Can you rewrite the material below with "title bar" swapped for "header" and nothing else altered? Leave the pictures out of your answer.

* _Rows from a dataset_:
— Begin —
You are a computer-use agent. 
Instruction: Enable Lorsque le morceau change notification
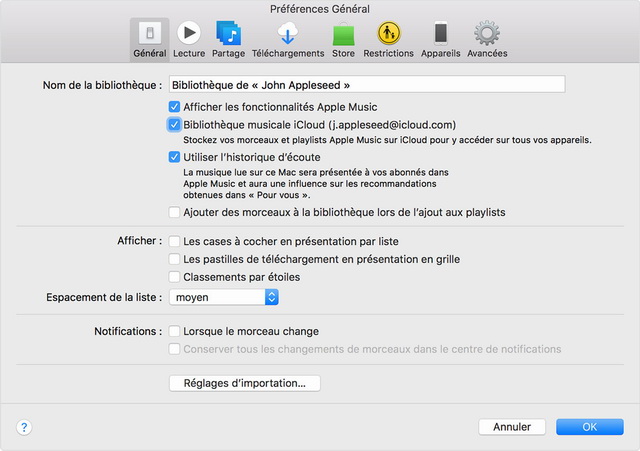point(175,331)
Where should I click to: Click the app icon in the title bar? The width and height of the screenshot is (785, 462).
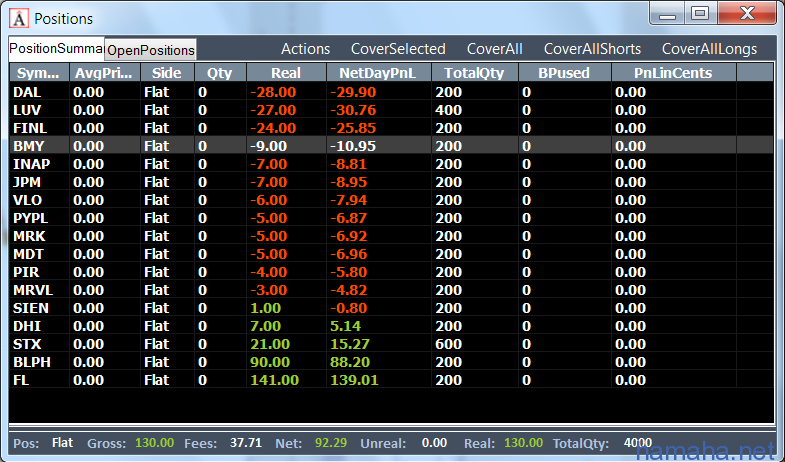17,17
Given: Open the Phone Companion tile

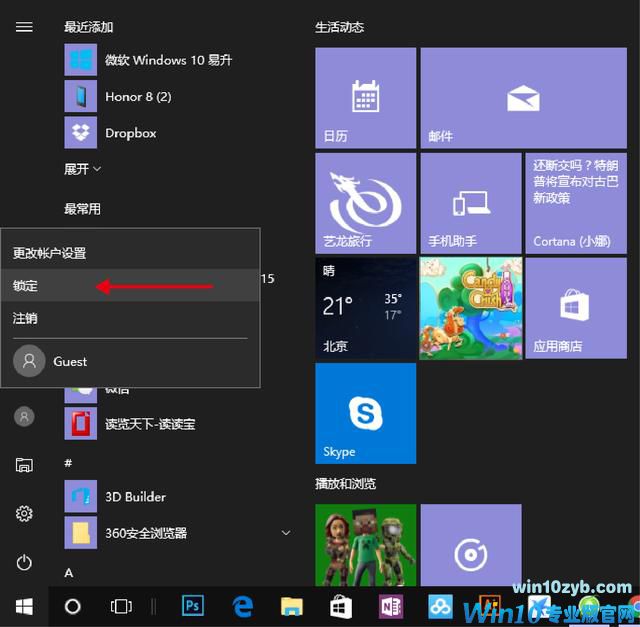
— End —
* _EXPECTED ANSWER_:
You are a computer-use agent. 
Instruction: Enable Lorsque le morceau change notification
point(175,331)
Where should I click to: Click the app icon in the header? The width and height of the screenshot is (785, 462).
17,17
Given: Open the Phone Companion tile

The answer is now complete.